Seine weltweit geführte Korrespondenz nutzte Böttiger als journalistische Quelle. Er wurde dadurch so etwas wie eine wandelnde Presseagentur avant la lettre. Höchst aktiv war er als Mitarbeiter der bedeutendsten Periodika der Zeit, so Wielands "Teutschem Merkur", Bertuchs "Journal des Luxus und der Moden" und "London und Paris", später auch der Dresdner "Abend-Zeitung". Seine Stärke waren neben altertumskundlichen Beiträgen vor allem Nachrichten und Rezensionen aus den Bereichen Theater, bildende Kunst, Literatur und Mode. Die jüngere Forschung sieht Böttiger als Träger des deutsch-französischen Kulturtransfers: Heute noch reizvoll anzusehen sind die von ihm in der Zeitschrift "London und Paris" kommentierten Karikaturen. [3]
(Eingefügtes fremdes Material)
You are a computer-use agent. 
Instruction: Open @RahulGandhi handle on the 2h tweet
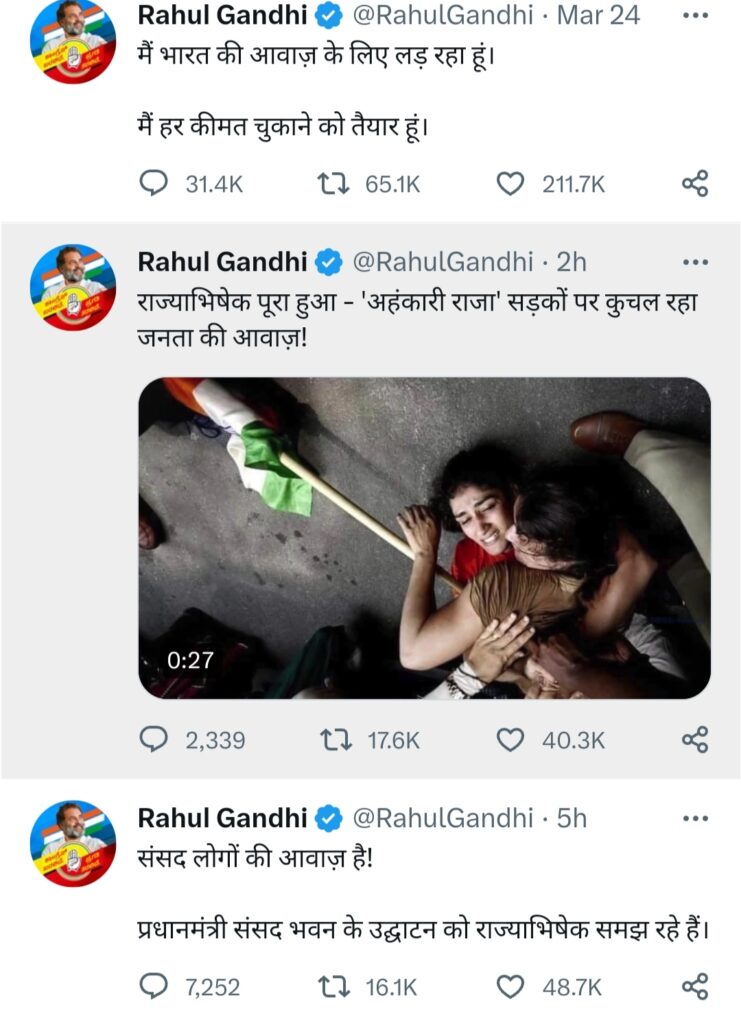[443, 263]
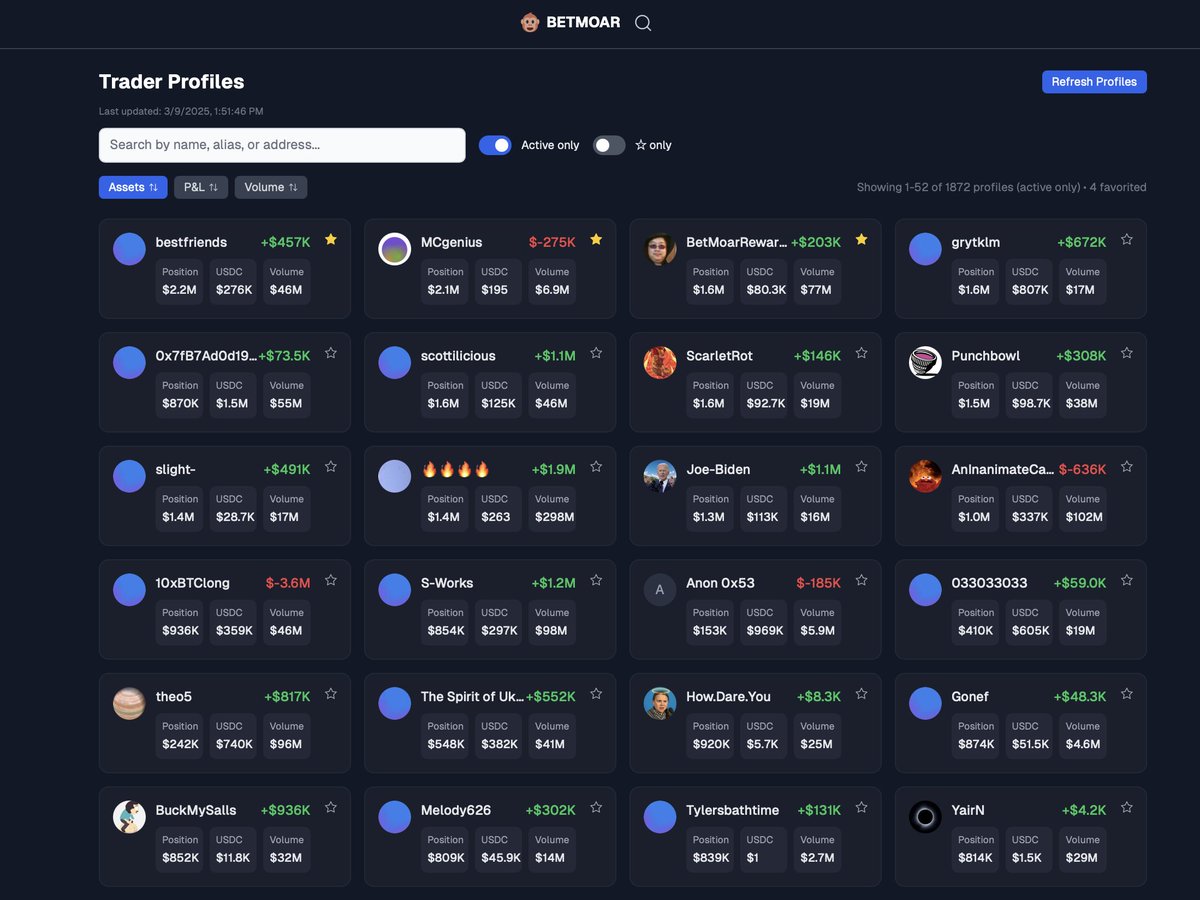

Die Autorin berücksichtigt nicht nur zahlreiche gedruckte Quellen und eine beeindruckende Anzahl an Forschungsarbeiten aus den kulturwissenschaftlichen Disziplinen, sie hat für ihre Studie auch Böttigers Dresdner Nachlass und weitere, vor allem Weimarer Archivalien erschlossen. Ihr unprätentiöses Buch wertet gleichsam nebenbei den vielgeschmähten Böttiger auf, belässt ihn zwar zwischen der Tradition der Aufklärung und der anbrechenden Moderne um 1800 zwischen allen Stühlen, markiert diese seine Position aber sehr genau. Vor allem mit den Romantikern, ihrer Aktualisierung des Mythologischen, ihrer Naturphilosophie und ihrem aus seiner Sicht unwürdigen Umgang mit der Antike konnte Böttiger nichts anfangen.

Zu Recht wird aus Böttiger nach neuer Lesart "ein erfolgreicher Infotainer und Networker" (11) - das verbindet ihn, wie man jetzt erkennt, ausgerechnet mit seinen langfristig erfolgreicheren Gegnern, den Weimarern wie auch den Jenaern, soll heißen: dem Kreis um Goethe wie den Romantikern. Eine Zentralgestalt der Konstruktionsphase des künstlerischen Feldes, war Böttiger "zwischen Kunstautonomie und Kulturindustrie hin- und hergerissen." (17) Erst Schmidt-Funkes exemplarische Darstellung zu einem Journalisten um 1800, als Forschungsbeitrag fast allein auf weiter Flur [4], zeigt nun, wie sich traditionell aufklärerische Intentionen - Geschmacksbildung oder die Popularisierung von Wissensinhalten etwa - mit einer fast bedingungslosen Orientierung an der "Kommerzialisierung des literarischen Marktes" (126) verbinden.


Anmerkungen:

[1] Julia A. Schmidt-Funke: Auf dem Weg in die Bürgergesellschaft. Die politische Publizistik des Weimarer Verlegers Friedrich Justin Bertuch, Köln/Weimar 2005.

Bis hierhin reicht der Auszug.